Num salto ligeiro, o bêbado se pôs de pé e saiu em disparada pela rua gritando aos céus que havia visto o demônio em pessoa e que o demônio era azul e que havia sumido com quatro homens, sendo um deles um padre. O homem não parava de correr e gritar. O relógio marcava por volta das duas e meia da manhã. Nas casas, luzes foram se acendendo e gente chegando aos passeios. Cansado de tanto correr e gritar, Zé Limão chegou à praça da matriz e sentou-se num dos bancos. Mais calmo e calado, inúmeras pessoas chegaram até ele com uma série de perguntas. Zé Limão mantinha a cabeça abaixada sem responder a ninguém. Lembraram de chamar o Padre Alaor, que pouco tempo depois chegou. Fez outras tantas indagações, mas Zé Limão mantinha-se em silêncio. No meio de toda aquela gente, apareceu Januário. Imediatamente, Zé Limão levantou a cabeça e arregalou os olhos. Pôs-se de pé, apontou-lhe o dedo e gritou o mais alto que pôde que o demônio havia chegado. E saiu em disparada tomando o rumo de casa. Todos olharam para Januário com sorrisos sinistros. Assim, com sorrisos sinistros, cada um voltou para o aconchego do lar. Padre Alaor e Januário trocaram algumas palavras e se afastaram também. Poucos minutos depois, com exceção da família Mantiqueira, Vila do Córrego Dobrado estava novamente em profundo silêncio. No extremo norte do país, à beira da rodovia Transamazônica, surgiu o tênue foco de luz azul. Quando a luz se foi, lá estava um sedã preto com quatro tripulantes carbonizados. Ao mesmo tempo, outro foco de luz azul atingiu em cheio o corpo estropiado de Zé Limão, literalmente desmaiado no aconchego de sua cama. Teve uma das mais prazerosas noites de sono de sua vida.

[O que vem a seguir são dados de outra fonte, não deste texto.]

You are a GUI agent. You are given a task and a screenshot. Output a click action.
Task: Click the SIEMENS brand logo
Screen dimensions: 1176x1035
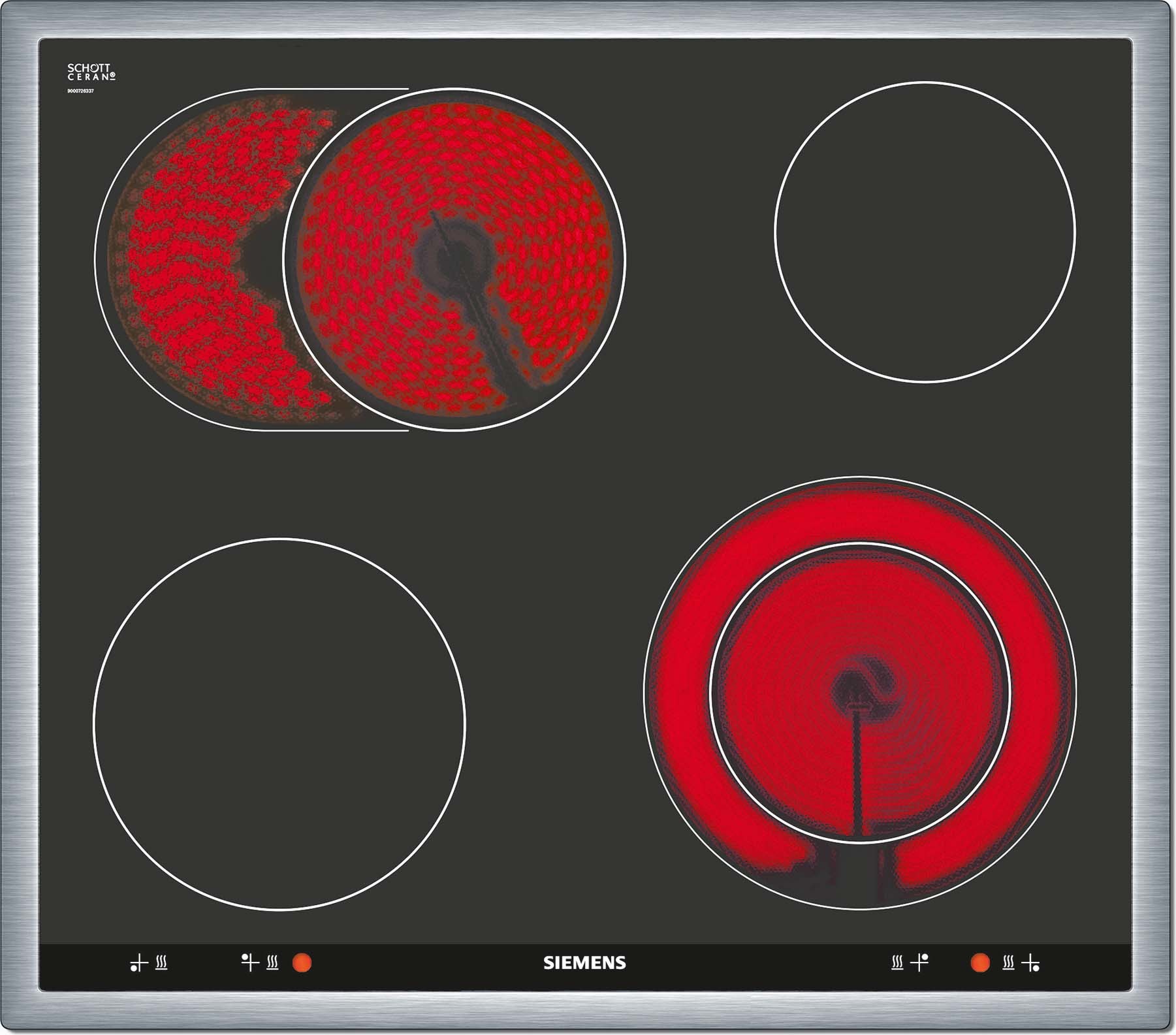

De manhã, como sempre fazia logo depois de acordado, invariavelmente com a cabeça inchada, Zé Limão apareceu na padaria de Seu Bartolomeu com a intenção de ganhar um pão com manteiga e um café. Como quase sempre acontecia, foi negado.
– Ora, Zé Limão, tenha dó, todo dia é isso.

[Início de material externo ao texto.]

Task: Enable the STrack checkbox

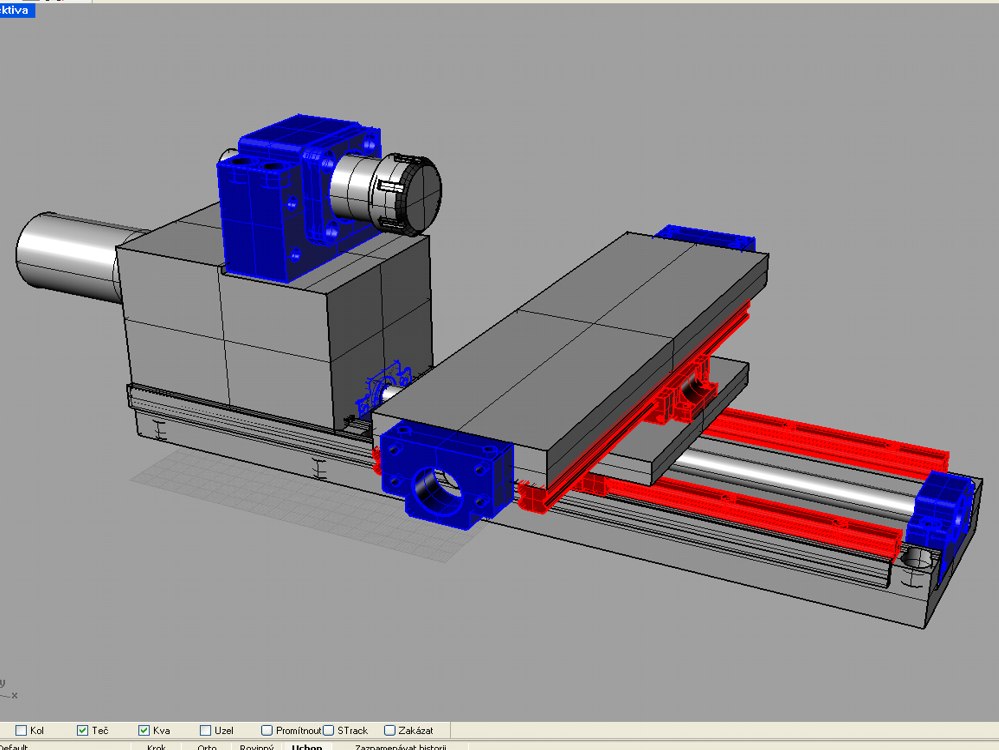Action: [x=329, y=730]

– Seu Bartô, sabe quantas padarias tem aqui na Vila?
– Que eu saiba só a minha e a da Dona Matilde.
– Então, Seu Bartô, viu como eu gosto do senhor? Ao invés de frequentar a padaria da Dona Matilde eu venho é aqui. Amigo é pra essas coisas, não é?

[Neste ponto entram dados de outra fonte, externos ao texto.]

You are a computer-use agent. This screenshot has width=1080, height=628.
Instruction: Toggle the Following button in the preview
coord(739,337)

– Só me faltava essa. Pois eu adoraria que você passasse a frequentar o comércio da Dona Matilde.
– Gente, quanta ingratidão. Por essa meu coração não esperava. Ei-lo aqui, jorrando lágrimas de sangue e…
– Ora, bebum, vai ver se estou lá na esquina, vai.
– Pois saiba que eu vi uma coisa muita estranha hoje de madrugada.
– É, o álcool tem dessas coisas, faz a mente do bebum ver coisas que não existem.
– É verdade, Seu Bartolomeu, uma coisa incrível, sinistra e…
– Ora, tem dó, vai ver se estou lá na esquina, de novo.
– Não, não, espere, parou um carro na porta…
O padeiro, se afastando, não deu chance para o homem narrar o caso do sedã preto. E assim Zé Limão ficou por ali. Tentou contar para outro, em vão. Fez várias tentativas, em vão. Ninguém dava atenção ao bêbado. Apesar da insistência, o coitado não incomodava as pessoas, muito pelo contrário, elas se divertiam com ele. Sempre tentava ganhar o café da manhã. Depois de alguns minutos, percebendo que não seria agraciado, invariavelmente ele entrava, tomava o café com pão e pagava. Pois lá estava o Zé Limão tomando o seu café na padaria do Seu Bartolomeu quando adentrou ao estabelecimento Mara, trazendo pela mão a filha Asued, que toda a Vila já tinha ciência da origem. Quando os olhos do etílico se encontraram com os olhos da moça, sustou-se na cadeira, trêmulo. Mara parou ao lado dele e colocou a criança no colo. No mesmo instante, todos os presentes na padaria, com sorrisos serenos, agiam como que querendo participar com Mara.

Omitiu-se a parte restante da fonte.